Nuova puntata del Renzi show. Il rottamatore (di sé stesso?) torna sui suoi passi, tesse l’elogio di Schlein e, nel suo andirivieni, si volge al centrosinistra. Merita occuparsene? È una cosa seria? Riveste qualche importanza? Interrogativi non peregrini. Basti un cenno alla puntata precedente, che contribuisce a spiegare l’estemporanea svolta. Cioè la sua ennesima débâcle alle elezioni europee, con il mancato quorum, nonostante si fosse aggrappato al carro di +Europa di Bonino. I quali, a valle del voto, si sono chiesti se non fosse stato un boomerang accompagnarsi a lui. Più che un valore aggiunto, un valore sottratto, una partnership respingente.

A fronte dell’ultimo giro di valzer renziano, dentro Italia viva, si è levata la voce isolata di Luigi Marattin. Voce ragionevole quando lamenta di avere appreso dai giornali l’improvvisa strambata partorita in solitudine dal capo. Anche se un po’ sorprende che ci si accorga d’improvviso che Iv sia un partito personale. Una compagnia di ventura, nominativamente cooptata, che lo ha seguito docilmente nel suo inquieto girovagare.

Quando propiziava il governo giallo-rosso e poi lo impallinava, quando si spacciava per oppositore della Meloni salvo spesso correrle in soccorso (sino a dare voti decisivi per l’elezione di La Russa alla presidenza del Senato, a detta di Calenda quando ancora i due stavano insieme). Seguaci fedeli e silenti anche a fronte delle sue lucrose attività da businessman a dir poco imbarazzanti.

Il nuovo scenario

Ma veniamo all’ultima novità. Al netto di quanto sopra che, come minimo, suggerisce cautela, fa bene Schlein a non derogare – neppure con lui, che pure si era proposto di distruggere il Pd di cui fu segretario e cui deve la presidenza del Consiglio – al suo doppio motto: testardamente unitaria e nessun veto verso chicchessia. Massime nelle quali risuona l’eco degli slogan del tempo dell’Ulivo: «Uniti per unire» e «è escluso solo chi si esclude». Fu questa la ricetta vincente.

Ora come allora necessita un’alleanza larga e inclusiva che, per competere con chance di successo, deve mettere a punto un programma di governo, darsi delle regole di coalizione e domandare a chi vi partecipa di operare la scelta strategica di collocarsi stabilmente nel campo del centrosinistra alternativo alla destra.
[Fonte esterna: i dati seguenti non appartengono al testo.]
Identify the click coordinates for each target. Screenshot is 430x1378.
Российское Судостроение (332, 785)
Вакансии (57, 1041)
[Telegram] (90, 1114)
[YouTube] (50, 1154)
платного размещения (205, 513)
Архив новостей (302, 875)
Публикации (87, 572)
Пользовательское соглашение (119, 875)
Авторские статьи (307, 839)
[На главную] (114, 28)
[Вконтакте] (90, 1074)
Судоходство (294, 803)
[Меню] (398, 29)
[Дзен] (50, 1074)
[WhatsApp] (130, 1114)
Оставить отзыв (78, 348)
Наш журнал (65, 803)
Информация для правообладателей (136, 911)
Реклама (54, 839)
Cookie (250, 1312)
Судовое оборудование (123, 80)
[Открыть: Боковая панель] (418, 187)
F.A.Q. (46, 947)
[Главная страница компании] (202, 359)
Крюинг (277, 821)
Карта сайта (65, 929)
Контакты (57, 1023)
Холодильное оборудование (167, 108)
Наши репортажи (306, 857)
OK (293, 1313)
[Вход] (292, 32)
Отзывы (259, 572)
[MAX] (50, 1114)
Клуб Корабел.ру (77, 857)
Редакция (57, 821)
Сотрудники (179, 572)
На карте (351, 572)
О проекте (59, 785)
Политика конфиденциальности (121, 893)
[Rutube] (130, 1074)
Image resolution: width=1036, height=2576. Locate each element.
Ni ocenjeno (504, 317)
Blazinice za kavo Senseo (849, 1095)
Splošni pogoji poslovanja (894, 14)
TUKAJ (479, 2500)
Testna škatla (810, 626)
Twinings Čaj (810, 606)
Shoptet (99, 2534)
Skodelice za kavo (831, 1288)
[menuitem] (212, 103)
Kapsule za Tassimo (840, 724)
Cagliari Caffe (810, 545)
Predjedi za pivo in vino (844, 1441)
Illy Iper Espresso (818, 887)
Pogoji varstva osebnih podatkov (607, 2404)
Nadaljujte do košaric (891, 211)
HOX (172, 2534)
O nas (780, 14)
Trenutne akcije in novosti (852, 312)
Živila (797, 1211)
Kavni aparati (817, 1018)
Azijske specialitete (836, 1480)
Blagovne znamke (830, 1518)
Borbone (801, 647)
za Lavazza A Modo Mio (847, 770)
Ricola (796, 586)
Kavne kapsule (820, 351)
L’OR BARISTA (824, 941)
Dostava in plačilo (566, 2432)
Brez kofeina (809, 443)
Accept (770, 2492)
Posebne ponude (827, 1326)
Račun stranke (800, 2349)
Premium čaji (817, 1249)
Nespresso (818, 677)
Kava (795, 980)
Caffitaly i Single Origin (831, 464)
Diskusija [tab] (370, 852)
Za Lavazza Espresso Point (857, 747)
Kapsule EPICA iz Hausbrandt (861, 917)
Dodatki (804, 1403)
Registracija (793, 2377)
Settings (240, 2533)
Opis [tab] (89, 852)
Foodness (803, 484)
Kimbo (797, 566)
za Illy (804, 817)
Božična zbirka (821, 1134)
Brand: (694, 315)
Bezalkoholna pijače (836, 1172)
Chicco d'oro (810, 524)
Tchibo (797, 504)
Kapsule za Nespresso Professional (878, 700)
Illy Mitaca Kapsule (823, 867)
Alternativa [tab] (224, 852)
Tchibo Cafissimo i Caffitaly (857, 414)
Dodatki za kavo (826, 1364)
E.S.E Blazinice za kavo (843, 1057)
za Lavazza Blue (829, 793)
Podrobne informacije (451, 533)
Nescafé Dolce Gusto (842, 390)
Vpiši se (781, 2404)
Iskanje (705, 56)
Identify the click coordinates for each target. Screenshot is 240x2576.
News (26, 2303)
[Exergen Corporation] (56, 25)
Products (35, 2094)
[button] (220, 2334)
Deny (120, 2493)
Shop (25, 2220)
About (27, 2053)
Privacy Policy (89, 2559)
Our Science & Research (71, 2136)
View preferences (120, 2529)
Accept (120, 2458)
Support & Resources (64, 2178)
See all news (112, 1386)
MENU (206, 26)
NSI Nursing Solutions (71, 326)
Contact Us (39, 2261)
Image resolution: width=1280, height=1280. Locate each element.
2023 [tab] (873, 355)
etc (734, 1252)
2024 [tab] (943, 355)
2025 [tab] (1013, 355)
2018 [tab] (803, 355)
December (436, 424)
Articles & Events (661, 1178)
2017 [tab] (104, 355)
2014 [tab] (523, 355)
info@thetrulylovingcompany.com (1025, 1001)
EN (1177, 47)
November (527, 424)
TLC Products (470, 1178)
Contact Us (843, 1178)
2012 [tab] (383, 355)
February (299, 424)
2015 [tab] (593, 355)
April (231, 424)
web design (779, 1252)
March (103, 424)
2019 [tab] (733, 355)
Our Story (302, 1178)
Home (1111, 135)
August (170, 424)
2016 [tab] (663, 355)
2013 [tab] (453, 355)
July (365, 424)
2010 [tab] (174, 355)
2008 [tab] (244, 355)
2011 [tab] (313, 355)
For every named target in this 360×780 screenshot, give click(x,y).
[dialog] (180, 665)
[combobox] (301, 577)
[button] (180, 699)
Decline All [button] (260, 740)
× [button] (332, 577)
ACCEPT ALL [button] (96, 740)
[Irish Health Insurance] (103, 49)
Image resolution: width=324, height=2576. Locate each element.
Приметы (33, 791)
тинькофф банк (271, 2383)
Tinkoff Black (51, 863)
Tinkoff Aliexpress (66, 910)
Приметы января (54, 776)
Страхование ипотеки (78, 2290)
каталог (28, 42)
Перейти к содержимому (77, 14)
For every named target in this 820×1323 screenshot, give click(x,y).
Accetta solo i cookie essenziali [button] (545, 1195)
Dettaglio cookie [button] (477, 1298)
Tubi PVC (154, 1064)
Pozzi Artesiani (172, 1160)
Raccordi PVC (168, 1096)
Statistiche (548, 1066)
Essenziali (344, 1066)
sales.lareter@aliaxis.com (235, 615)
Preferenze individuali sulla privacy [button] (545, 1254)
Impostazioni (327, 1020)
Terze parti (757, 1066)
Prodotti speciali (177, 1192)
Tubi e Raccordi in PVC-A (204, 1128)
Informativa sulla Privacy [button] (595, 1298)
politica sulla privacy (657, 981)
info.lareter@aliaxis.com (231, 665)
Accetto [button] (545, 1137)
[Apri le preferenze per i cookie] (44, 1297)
A Renzi come a Conte.

In questo orizzonte sarebbe certo utile il contributo di soggetti centristi idonei ad attrarre un elettorato moderato. Ma qui sta il punto: nel quadro di un bipolarismo che prescrive una scelta di campo inequivocabile.

La svolta di Renzi, pur originata da uno stato di necessità e istinto di sopravvivenza dopo il conclamato fallimento di ogni velleità terzista, va vagliata. Nonostante tutto, a cominciare dall’estemporaneità della giravolta, deporrebbe a sostegno delle ragioni della diffidenza nei suoi confronti. (Un giornale ha titolato «Renzi a sinistra, trappola in vista»). Merita metterlo alla prova. Giusto non pretendere «prove d’amore», ma una cosa sì: lo stop all’ambiguità in tema di premierato assoluto che stravolge la democrazia parlamentare. Questione costituzionale dirimente.

Nel gioco delle parti tra i due fratelli coltelli Renzi e Calenda, si evidenzia un curioso paradosso. Per affidabilità e spessore, sarebbe semmai Calenda la figura più adeguata a interpretare l’anima liberale di un centrosinistra competitivo e di governo. Ma egli non ne vuole sapere, intestardendosi nel suo sterile, autoreferenziale terzismo. Una forma di autismo politico, perché la politica si nutre di relazioni e non disdegna le mediazioni. L’uomo trasmette cioè l’impressione – so che egli reagisce stizzito a chi gliela contesta – di difettare in radice di «vocazione politica».

L’opposto di Renzi che di «vocazione politica» dispone in dosi industriali. Solo merita domandarsi se ciò che di più e meglio qualifica la vocazione politica siano l’attitudine manovriera e lo spirito corsaro alla Ghino di Tacco.

È difficile non nutrire preoccupazione quando Renzi, con orgoglio, rivendica la nomea di consumato professionista delle manovre di palazzo, specializzato (ripeto: lo afferma letteralmente lui stesso) nel sabotare i governi. Non esattamente ciò di cui la sinistra ha bisogno. In tema essa già dispone di una sperimentata tradizione autolesionista. Eppure, su tutto, è giusto far prevalere il motto «uniti per unire». Come si dice in gergo pokeristico merita andare a vedere le carte.